Setaria cervi: Kinetic studies of filarial glutathione synthetase by high performance liquid chromatography

The bovine filarial worm Setaria cervi was found to have abundance of glutathione synthetase (GS; EC 6.3.2.3) activity, the enzyme being involved in catalysing the final step of glutathione (GSH) biosynthesis. A RP-HPLC method involving precolumn derivatization with o-phthalaldehyde has been followed for the estimation of GS activity in crude filarial preparations. Subcellular fractionation of the enzyme was undertaken and it was confirmed to be a soluble protein residing mainly in cytosolic fraction.
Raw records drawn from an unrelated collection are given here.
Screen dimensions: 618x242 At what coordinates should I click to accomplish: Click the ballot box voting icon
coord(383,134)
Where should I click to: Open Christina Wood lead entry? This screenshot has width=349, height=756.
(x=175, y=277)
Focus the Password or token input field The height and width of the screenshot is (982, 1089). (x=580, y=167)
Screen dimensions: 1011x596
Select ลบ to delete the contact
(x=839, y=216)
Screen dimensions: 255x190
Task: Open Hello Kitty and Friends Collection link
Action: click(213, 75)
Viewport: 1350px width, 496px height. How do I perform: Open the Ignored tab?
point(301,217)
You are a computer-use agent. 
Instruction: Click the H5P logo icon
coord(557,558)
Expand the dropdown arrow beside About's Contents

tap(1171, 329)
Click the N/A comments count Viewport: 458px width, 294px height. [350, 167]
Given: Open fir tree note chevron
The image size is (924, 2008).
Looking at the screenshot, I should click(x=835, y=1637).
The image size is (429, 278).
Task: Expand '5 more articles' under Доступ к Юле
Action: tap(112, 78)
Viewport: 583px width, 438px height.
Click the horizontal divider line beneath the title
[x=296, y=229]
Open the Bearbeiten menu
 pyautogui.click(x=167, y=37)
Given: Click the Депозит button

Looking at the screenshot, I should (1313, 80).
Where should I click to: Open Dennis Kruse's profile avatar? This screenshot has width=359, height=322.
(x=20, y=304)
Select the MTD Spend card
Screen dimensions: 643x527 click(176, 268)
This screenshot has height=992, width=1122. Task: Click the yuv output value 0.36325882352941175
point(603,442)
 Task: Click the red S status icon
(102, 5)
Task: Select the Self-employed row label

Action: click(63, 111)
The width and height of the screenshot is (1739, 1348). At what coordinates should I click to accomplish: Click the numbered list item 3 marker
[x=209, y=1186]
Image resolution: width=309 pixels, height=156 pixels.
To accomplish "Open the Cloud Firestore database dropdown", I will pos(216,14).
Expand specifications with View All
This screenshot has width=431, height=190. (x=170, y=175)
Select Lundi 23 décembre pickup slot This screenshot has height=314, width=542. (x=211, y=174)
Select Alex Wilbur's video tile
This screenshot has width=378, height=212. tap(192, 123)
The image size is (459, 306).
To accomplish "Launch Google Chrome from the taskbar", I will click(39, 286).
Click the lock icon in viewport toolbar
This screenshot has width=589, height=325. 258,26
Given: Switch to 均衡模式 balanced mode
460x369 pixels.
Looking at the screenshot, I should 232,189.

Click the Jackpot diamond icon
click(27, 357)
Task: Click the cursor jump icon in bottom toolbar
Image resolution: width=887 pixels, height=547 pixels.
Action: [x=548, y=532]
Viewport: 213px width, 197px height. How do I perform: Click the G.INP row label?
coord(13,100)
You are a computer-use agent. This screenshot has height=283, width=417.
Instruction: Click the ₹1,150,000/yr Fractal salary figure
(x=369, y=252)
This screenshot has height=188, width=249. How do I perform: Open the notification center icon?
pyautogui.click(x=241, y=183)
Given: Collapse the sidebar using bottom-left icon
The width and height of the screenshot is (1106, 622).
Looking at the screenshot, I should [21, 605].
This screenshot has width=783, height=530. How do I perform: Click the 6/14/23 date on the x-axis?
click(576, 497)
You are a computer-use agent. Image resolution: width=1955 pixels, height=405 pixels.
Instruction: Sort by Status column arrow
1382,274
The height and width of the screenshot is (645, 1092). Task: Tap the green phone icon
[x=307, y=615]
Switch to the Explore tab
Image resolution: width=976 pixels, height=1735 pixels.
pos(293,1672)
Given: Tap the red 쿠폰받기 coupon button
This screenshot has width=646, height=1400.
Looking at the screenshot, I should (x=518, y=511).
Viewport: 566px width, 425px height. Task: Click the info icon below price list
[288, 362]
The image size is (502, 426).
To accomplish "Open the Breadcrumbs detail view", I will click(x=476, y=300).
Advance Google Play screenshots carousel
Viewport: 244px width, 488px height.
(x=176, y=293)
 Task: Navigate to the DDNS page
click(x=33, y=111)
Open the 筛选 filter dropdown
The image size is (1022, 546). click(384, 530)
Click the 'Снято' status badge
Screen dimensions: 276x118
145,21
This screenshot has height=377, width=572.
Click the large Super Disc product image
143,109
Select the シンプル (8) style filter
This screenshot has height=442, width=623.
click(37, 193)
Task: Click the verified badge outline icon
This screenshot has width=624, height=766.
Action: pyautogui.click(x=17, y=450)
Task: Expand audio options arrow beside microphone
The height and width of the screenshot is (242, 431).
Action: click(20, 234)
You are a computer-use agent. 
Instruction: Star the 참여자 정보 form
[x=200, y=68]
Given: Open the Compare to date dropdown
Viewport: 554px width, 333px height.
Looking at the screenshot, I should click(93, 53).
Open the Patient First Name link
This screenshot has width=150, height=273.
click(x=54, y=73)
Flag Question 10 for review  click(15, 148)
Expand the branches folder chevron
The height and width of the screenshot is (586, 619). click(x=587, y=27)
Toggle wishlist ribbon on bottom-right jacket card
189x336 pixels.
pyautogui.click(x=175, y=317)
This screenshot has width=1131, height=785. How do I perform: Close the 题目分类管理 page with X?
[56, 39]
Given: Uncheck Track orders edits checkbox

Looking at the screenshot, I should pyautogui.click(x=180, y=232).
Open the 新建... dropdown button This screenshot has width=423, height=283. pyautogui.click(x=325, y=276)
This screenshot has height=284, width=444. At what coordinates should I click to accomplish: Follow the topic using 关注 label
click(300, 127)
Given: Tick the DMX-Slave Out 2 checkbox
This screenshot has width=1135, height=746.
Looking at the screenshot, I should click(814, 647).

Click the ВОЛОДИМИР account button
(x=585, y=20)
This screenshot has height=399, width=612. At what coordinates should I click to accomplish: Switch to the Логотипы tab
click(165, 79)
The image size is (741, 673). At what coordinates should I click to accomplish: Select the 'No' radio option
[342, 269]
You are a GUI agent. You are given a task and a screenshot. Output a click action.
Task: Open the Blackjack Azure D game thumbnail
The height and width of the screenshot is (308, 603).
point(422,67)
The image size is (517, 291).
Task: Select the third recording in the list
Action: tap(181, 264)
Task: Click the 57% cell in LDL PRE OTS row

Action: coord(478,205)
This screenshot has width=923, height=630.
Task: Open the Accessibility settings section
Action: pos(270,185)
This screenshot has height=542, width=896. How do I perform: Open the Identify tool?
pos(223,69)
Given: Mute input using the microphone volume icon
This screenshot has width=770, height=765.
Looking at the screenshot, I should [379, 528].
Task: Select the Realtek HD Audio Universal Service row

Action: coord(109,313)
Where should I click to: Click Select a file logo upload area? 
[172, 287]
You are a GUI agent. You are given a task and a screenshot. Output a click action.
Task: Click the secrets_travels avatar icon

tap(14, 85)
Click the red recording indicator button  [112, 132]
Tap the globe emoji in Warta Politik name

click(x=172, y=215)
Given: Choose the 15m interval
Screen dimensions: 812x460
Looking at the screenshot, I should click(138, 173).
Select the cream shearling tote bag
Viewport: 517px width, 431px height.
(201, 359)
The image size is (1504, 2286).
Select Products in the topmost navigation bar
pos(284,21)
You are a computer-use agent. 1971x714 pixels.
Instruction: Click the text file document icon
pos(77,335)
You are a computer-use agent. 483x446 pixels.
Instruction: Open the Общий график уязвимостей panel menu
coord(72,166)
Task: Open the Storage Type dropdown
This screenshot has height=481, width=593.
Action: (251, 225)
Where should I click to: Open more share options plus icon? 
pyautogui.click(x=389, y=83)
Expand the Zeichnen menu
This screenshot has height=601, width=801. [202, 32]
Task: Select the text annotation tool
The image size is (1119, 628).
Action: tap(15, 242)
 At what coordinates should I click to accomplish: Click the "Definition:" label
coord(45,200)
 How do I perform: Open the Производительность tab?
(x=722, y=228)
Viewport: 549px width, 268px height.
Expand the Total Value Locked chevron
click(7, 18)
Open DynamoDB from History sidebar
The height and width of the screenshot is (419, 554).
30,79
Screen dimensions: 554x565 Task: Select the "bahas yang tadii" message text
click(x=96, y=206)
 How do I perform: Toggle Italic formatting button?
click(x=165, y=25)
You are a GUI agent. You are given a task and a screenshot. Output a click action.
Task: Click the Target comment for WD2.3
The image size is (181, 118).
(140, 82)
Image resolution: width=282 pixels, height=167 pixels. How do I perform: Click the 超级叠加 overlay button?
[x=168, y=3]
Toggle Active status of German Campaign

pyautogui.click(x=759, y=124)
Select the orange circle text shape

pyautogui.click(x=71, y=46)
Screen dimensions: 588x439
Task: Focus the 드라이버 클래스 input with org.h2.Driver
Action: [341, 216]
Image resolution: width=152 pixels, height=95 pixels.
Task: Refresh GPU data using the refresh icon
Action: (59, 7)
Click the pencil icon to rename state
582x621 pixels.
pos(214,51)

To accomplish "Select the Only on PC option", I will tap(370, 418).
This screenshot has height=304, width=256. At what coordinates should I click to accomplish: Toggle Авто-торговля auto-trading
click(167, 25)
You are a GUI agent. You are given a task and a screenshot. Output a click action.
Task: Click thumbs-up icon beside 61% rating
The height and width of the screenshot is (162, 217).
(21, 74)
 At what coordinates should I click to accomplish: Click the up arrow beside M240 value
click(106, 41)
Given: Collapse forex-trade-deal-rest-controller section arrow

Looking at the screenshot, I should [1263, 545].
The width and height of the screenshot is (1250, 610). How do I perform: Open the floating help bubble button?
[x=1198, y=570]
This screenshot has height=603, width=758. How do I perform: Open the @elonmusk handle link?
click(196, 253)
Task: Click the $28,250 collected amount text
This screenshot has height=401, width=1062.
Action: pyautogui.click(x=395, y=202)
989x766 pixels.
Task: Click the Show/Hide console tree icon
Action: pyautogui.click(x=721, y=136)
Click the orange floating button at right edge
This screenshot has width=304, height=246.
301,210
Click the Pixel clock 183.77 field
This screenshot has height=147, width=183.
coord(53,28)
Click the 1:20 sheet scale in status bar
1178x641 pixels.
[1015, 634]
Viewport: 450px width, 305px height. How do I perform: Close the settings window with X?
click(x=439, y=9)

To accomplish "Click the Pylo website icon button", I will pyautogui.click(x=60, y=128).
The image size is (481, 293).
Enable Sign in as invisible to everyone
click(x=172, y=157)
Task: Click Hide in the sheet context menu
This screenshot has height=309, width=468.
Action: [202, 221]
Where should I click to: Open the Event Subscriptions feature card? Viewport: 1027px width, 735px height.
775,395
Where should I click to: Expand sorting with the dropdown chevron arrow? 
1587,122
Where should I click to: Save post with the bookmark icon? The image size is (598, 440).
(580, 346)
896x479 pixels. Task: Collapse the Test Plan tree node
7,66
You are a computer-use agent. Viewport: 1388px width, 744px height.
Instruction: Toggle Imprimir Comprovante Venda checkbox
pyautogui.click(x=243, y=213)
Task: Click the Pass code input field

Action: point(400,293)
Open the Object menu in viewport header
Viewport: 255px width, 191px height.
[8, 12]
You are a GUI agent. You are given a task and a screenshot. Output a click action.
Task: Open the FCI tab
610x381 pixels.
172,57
Attempts to determine the Km value for l-γ-glutamyl-l-cysteine gave a distinctly nonlinear double-reciprocal plot in which data obtained at relatively high dipeptide concentrations (>1 mM) extrapolate to a Km value of about 400 μM whereas data obtained at lower concentrations (<0.1 mM) extrapolate to a value of about 33 μM. Km was determined to be around 950 and 410 μM for ATP and glycine, respectively. The effect of various amino acids was studied on enzyme activity at 1 mM concentration. l-Cystine caused a significant enzyme inhibition of 11%. Preincubation with N-ethylmaleimide also resulted in significant inhibition of GS activity.